- _WHAT THE TASK REQUIRES_
Swap "screenshot" for "screen capture" everywhere it occurs in the records below, and write the records out again with nothing else altered.

━━ INPUT FOR THIS TASK

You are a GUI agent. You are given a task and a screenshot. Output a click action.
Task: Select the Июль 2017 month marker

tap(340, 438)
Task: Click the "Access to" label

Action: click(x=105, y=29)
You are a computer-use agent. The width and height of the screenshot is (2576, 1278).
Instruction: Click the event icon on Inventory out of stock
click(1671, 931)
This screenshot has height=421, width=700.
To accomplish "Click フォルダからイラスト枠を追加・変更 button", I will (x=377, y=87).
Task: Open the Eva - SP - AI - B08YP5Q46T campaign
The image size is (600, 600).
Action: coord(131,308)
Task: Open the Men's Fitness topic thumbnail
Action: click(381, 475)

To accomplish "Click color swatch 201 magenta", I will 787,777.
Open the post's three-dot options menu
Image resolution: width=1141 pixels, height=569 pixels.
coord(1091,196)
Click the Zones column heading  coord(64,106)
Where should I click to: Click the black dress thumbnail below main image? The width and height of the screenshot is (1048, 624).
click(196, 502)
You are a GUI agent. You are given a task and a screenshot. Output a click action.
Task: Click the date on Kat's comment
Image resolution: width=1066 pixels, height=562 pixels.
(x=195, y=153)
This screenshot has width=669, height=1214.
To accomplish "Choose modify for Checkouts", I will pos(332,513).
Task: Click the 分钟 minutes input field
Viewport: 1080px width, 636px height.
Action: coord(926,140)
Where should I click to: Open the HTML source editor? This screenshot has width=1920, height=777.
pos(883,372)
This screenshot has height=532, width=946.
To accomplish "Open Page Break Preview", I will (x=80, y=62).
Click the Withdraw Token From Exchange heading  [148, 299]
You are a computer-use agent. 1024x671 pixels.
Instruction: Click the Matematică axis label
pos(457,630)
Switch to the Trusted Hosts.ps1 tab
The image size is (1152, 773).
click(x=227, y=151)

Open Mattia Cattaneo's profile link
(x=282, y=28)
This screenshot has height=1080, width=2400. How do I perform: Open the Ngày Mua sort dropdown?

━━━━

- _RESULT_
You are a GUI agent. You are given a task and a screen capture. Output a click action.
Task: Select the Июль 2017 month marker

tap(340, 438)
Task: Click the "Access to" label

Action: click(x=105, y=29)
You are a computer-use agent. The width and height of the screen capture is (2576, 1278).
Instruction: Click the event icon on Inventory out of stock
click(1671, 931)
This screen capture has height=421, width=700.
To accomplish "Click フォルダからイラスト枠を追加・変更 button", I will (x=377, y=87).
Task: Open the Eva - SP - AI - B08YP5Q46T campaign
The image size is (600, 600).
Action: coord(131,308)
Task: Open the Men's Fitness topic thumbnail
Action: click(381, 475)

To accomplish "Click color swatch 201 magenta", I will 787,777.
Open the post's three-dot options menu
Image resolution: width=1141 pixels, height=569 pixels.
coord(1091,196)
Click the Zones column heading  coord(64,106)
Where should I click to: Click the black dress thumbnail below main image? The width and height of the screen capture is (1048, 624).
click(196, 502)
You are a GUI agent. You are given a task and a screen capture. Output a click action.
Task: Click the date on Kat's comment
Image resolution: width=1066 pixels, height=562 pixels.
(x=195, y=153)
This screen capture has width=669, height=1214.
To accomplish "Choose modify for Checkouts", I will pos(332,513).
Task: Click the 分钟 minutes input field
Viewport: 1080px width, 636px height.
Action: coord(926,140)
Where should I click to: Open the HTML source editor? This screen capture has width=1920, height=777.
pos(883,372)
This screen capture has height=532, width=946.
To accomplish "Open Page Break Preview", I will (x=80, y=62).
Click the Withdraw Token From Exchange heading  [148, 299]
You are a computer-use agent. 1024x671 pixels.
Instruction: Click the Matematică axis label
pos(457,630)
Switch to the Trusted Hosts.ps1 tab
The image size is (1152, 773).
click(x=227, y=151)

Open Mattia Cattaneo's profile link
(x=282, y=28)
This screen capture has height=1080, width=2400. How do I perform: Open the Ngày Mua sort dropdown?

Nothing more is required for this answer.